# Breaking Random Number Generators with Chosen Seed

## June 20 2017

# # # #

Find the flag.

Source is as follows

``````#!/usr/bin/env python3

import random
import time
import string
import signal

# use secure seed
random.seed(int(time.time()))

with open('flag.txt') as f:

# large constant prime
p = 174807157365465092731323561678522236549173502913317875393564963123330281052524687450754910240009920154525635325209526987433833785499384204819179549544106498491589834195860008906875039418684191252537604123129659746721614402346449135195832955793815709136053198207712511838753919608894095907732099313139446299843

# large constant generator
g = 41899070570517490692126143234857256603477072005476801644745865627893958675820606802876173648371028044404957307185876963051595214534530501331532626624926034521316281025445575243636197258111995884364277423716373007329751928366973332463469104730271236078593527144954324116802080620822212777139186990364810367977

# large secret key because safety is number one priority
a = random.randrange(1, p - 2)

print("A = ", pow(g, a, p))

# In 60 seconds, deliver a SIGALRM and terminate
signal.alarm(30)

_a = int(input("Now give me \"a\" back!\n"))

if a == _a:
print("Nice!")
print(flag)
else:
print("Boo!")
``````

## Solution

The prime, `p`, generator `g`, are given and an `a` is closen from the interval `1` to `p - 2`. The user is asked to break the discrete log problem and find a number `a`, with a given constant `g`, `p`, and `A`. Where

``````A = pow(g, a, p)
``````

Normally, this sort of a problem would involve a weakness in the prime or a weakness in the choice of numbers used. However in this case, the numbers chosen are relatively secure, and there was no brute-force attack which could solve the problem in such a small time-frame.

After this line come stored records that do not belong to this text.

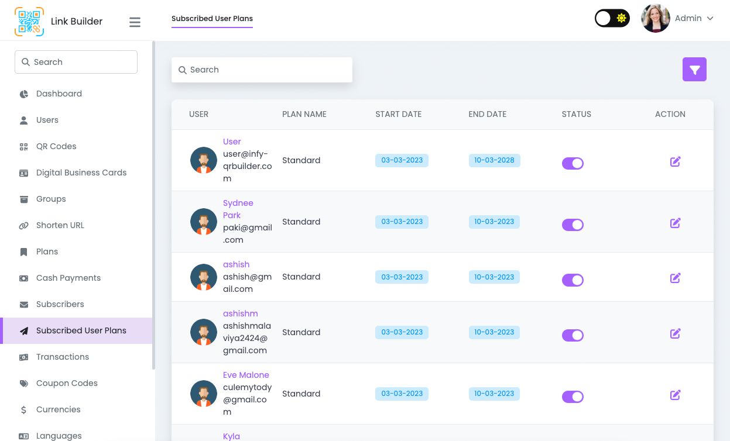Toggle dark and light theme switch
Viewport: 730px width, 441px height.
click(x=612, y=18)
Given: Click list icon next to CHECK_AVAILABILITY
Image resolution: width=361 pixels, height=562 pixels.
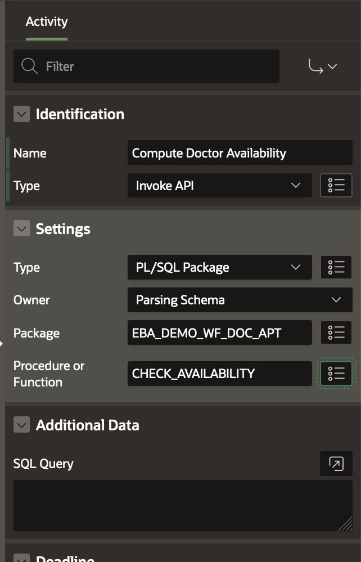Looking at the screenshot, I should pos(336,374).
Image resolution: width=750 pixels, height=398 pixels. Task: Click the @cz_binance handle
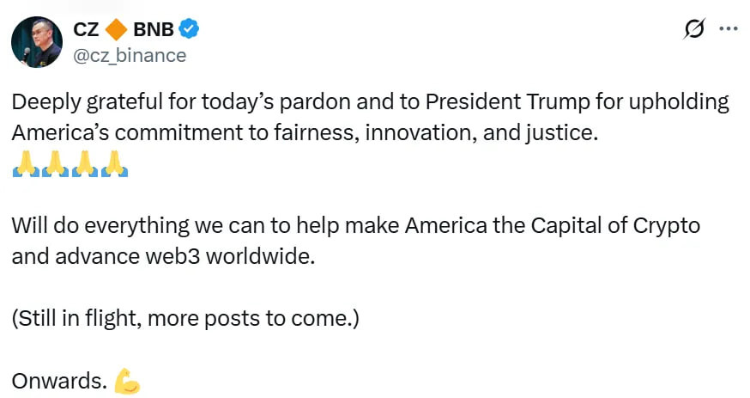click(130, 55)
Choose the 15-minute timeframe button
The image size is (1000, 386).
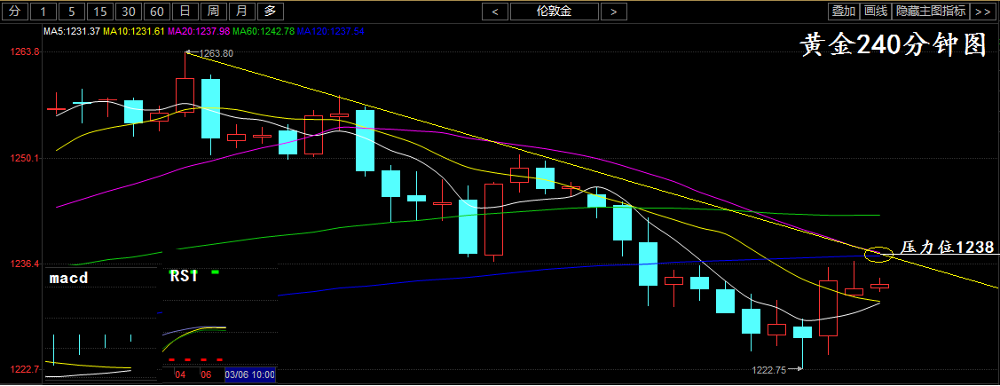point(101,12)
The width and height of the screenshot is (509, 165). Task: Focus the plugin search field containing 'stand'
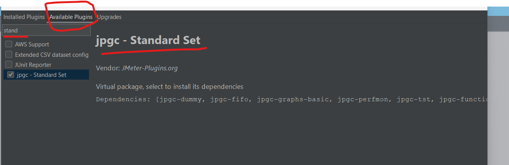coord(46,30)
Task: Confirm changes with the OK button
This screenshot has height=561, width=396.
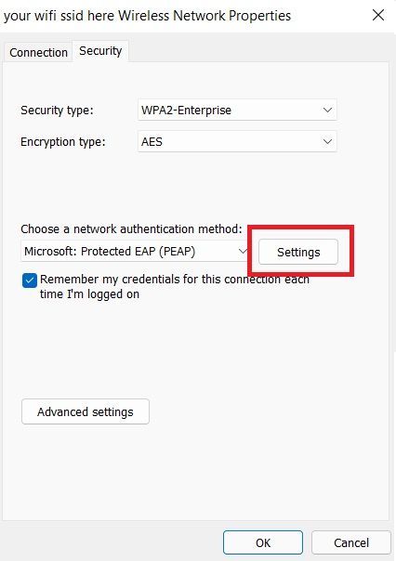Action: coord(263,542)
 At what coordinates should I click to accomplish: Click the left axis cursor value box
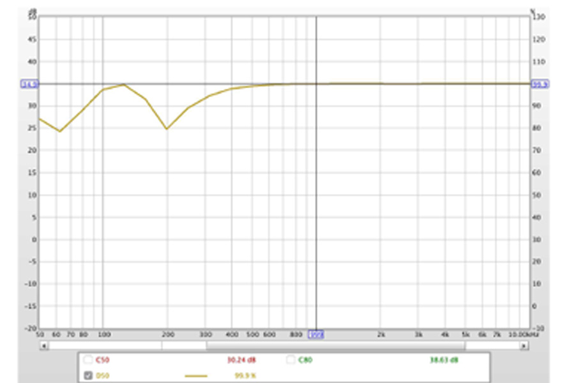30,84
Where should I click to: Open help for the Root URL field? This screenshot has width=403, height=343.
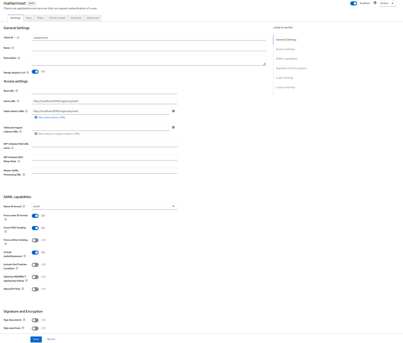point(17,91)
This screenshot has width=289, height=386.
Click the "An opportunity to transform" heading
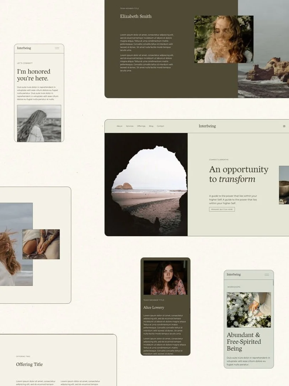coord(239,174)
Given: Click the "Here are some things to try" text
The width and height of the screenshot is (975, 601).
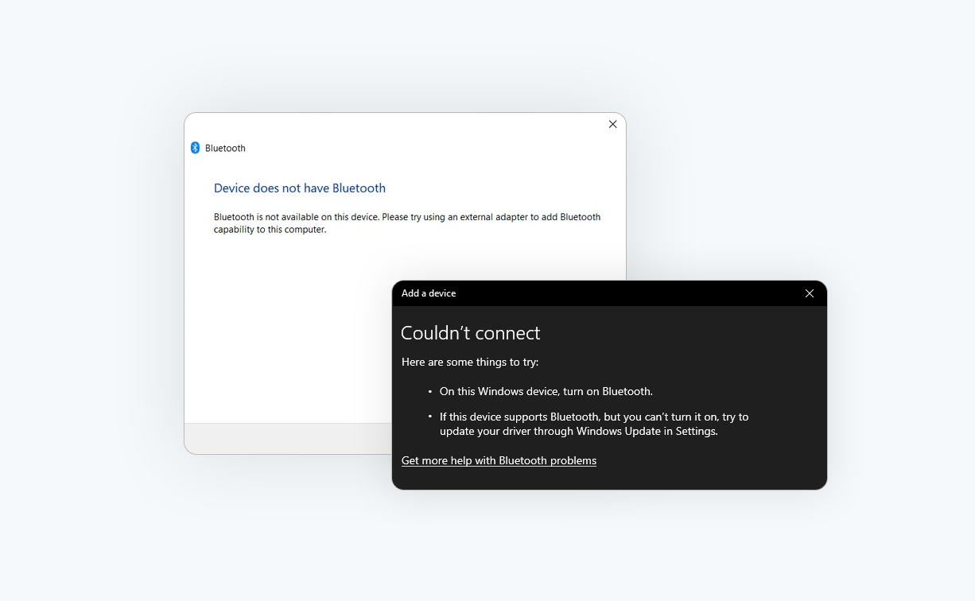Looking at the screenshot, I should (x=469, y=362).
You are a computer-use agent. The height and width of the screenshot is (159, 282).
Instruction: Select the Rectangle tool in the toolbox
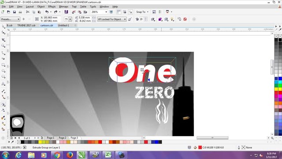[x=3, y=65]
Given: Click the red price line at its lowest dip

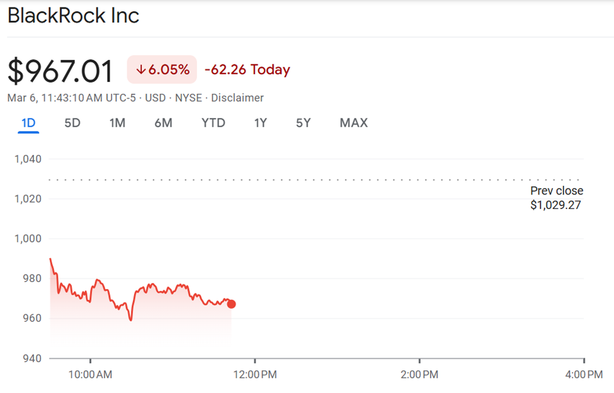Looking at the screenshot, I should pyautogui.click(x=132, y=320).
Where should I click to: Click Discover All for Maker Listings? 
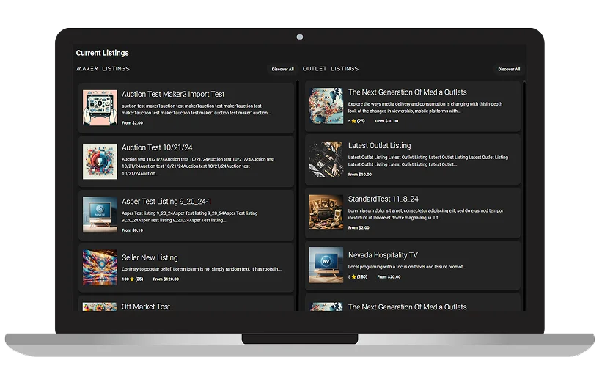pos(282,70)
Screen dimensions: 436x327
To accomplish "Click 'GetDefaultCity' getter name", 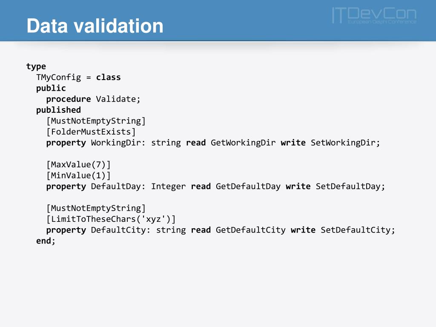I will (251, 230).
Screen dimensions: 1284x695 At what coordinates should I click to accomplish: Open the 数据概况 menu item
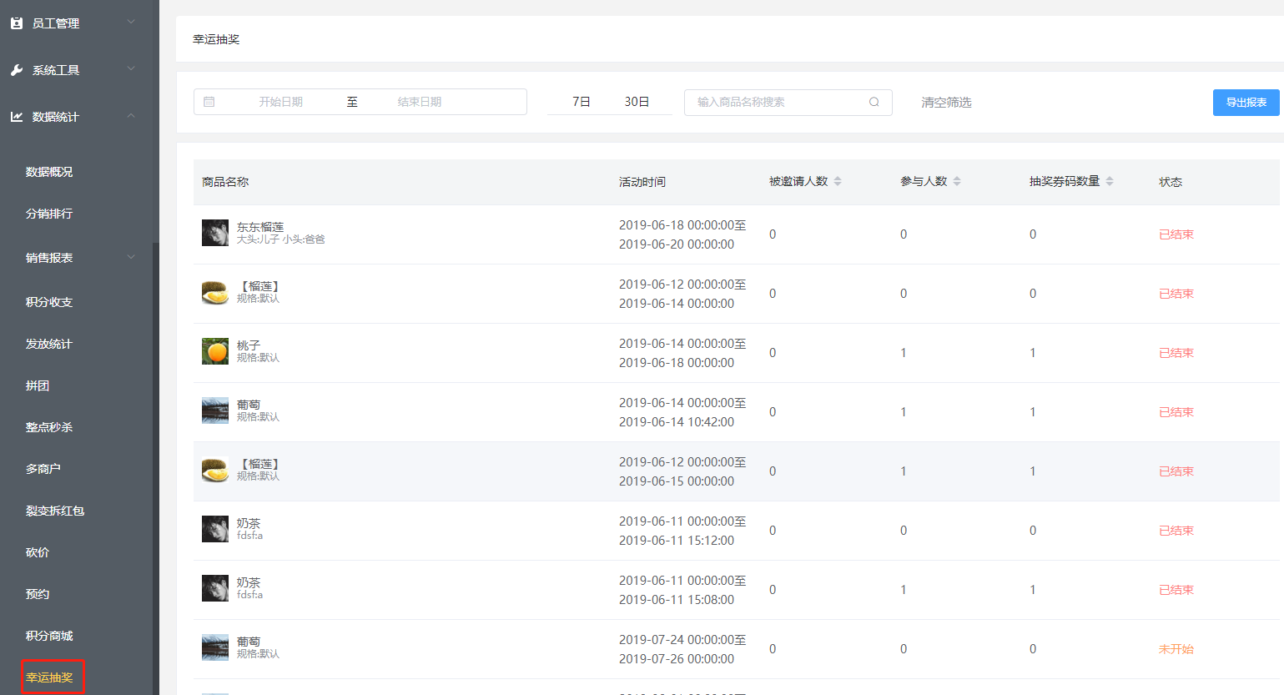(49, 172)
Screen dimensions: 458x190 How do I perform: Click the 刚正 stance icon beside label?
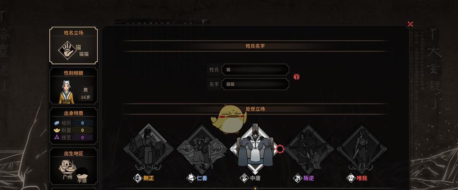[x=138, y=178]
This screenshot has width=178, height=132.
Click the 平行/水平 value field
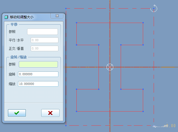(44, 40)
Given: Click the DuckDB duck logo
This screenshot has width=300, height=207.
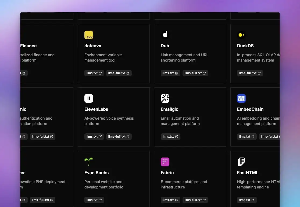Looking at the screenshot, I should tap(241, 35).
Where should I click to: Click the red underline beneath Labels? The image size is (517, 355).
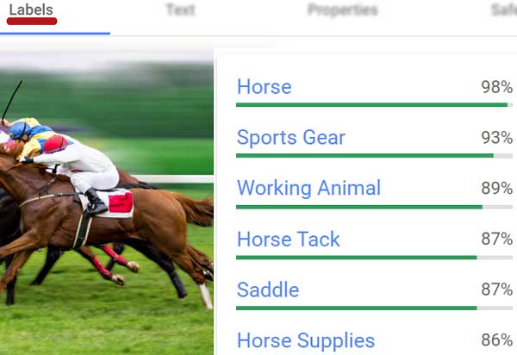point(32,22)
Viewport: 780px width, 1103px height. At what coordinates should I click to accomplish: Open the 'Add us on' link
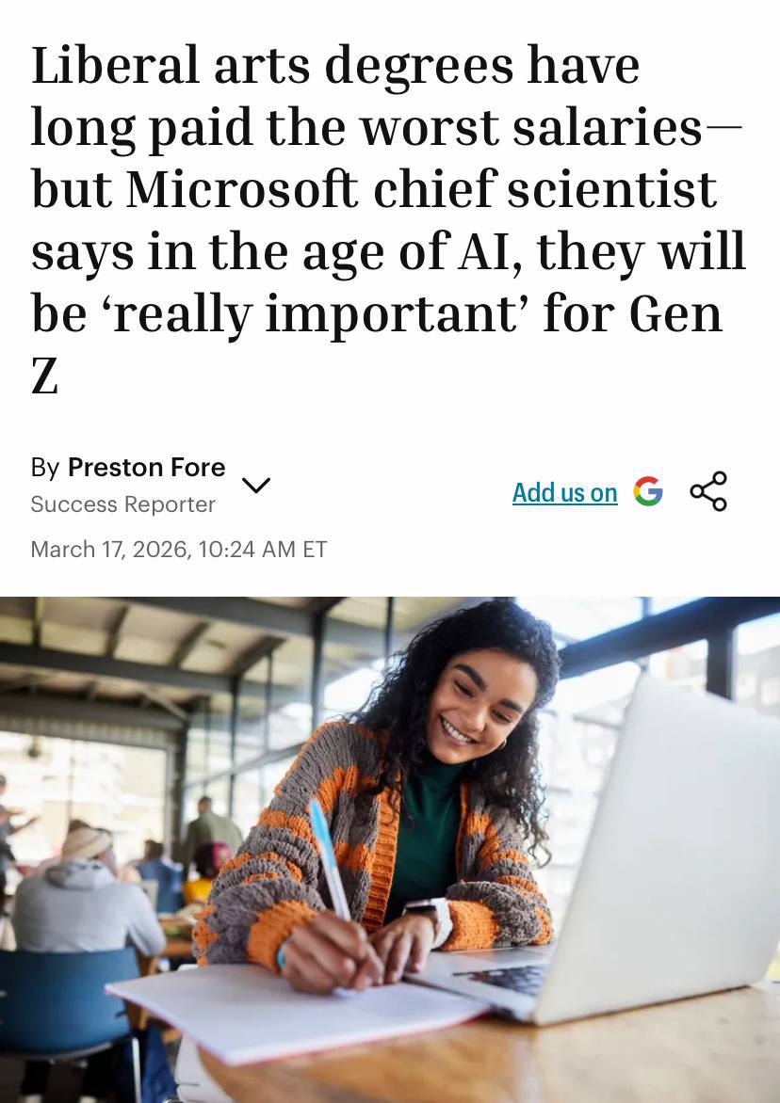(x=564, y=492)
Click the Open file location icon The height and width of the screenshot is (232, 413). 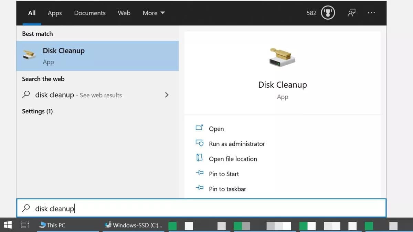tap(200, 158)
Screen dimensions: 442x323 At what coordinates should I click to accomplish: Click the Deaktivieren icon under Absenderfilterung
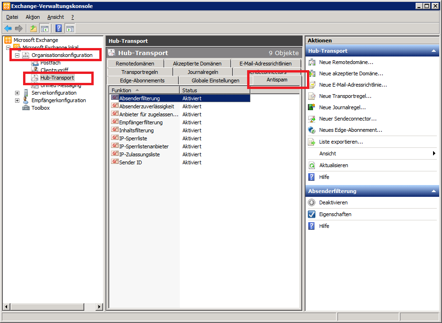point(311,202)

A decent suggestion that I heard was to randomly compute `a`, and the corresponding `A` for a computable set of numbers, and run the script until we get lucky. This could perhaps yeild results.

However the primary flaw here was the usage of a bad seed.

The seed is

``````# use secure seed
random.seed(int(time.time()))
``````

This is very, very bad to use for security. The reason being that you can now find out exactly what the secret pseudo-random number generator will generate next and you can do this deterministically. So as long as you are able to match the seed.

From the top of my memory, the time.time() returns a float, which is seconds from unix epoch in a UTC timezone. This remains constant for all timezones too.

What's more is that I make it even easier… the seed is cast to int. So you don't even need to match the floating point seed generated, you just need to match it to the closest integer second.

Let's break it by re-using the same code itself.

``````#!/usr/bin/env python3

import random
import time
import string

# use secure seed
random.seed(int(time.time()))

# large constant prime
p = 174807157365465092731323561678522236549173502913317875393564963123330281052524687450754910240009920154525635325209526987433833785499384204819179549544106498491589834195860008906875039418684191252537604123129659746721614402346449135195832955793815709136053198207712511838753919608894095907732099313139446299843

a = random.randrange(1, p - 2)

print(a)
``````

Now we run this, and connect to the service at the same time…. Something interesting happens. We are able to find out what the randomly generated `a` is. It takes a few tries to get the timing exact, but withing a few tries, I got my answers.

``````\$ python solution.py # run in a different terminal
58549141448034825724470421456086046263783009030305765315029214732103597725629643584640519564993686952460147424224499824237208320256710402644454885977843807235722331321468491704215402565594336151254611301385405568079284208008877673066349902012892511931129094269278697396028322758428218881094326448915019094908

\$ nc yuno.parthkolekar.me 1143
A =  162845821762659164979308029502757300883569801448030678296035478772826604789837097465089145966790720159023736096828352235603744416863113902483466847601771758735899269752092426466070440647296490845779612629770248165661953834419624646583136868830812897675991836545617055134899212084666355607002046548367853130352
Now give me "a" back!
58549141448034825724470421456086046263783009030305765315029214732103597725629643584640519564993686952460147424224499824237208320256710402644454885977843807235722331321468491704215402565594336151254611301385405568079284208008877673066349902012892511931129094269278697396028322758428218881094326448915019094908
Nice!
flag{random number generators? Or did you break discrete log?}
``````

## Flag

flag{random number generators? Or did you break discrete log?}

An interesting observation was to be made when the above source is run as python2 instead of python3.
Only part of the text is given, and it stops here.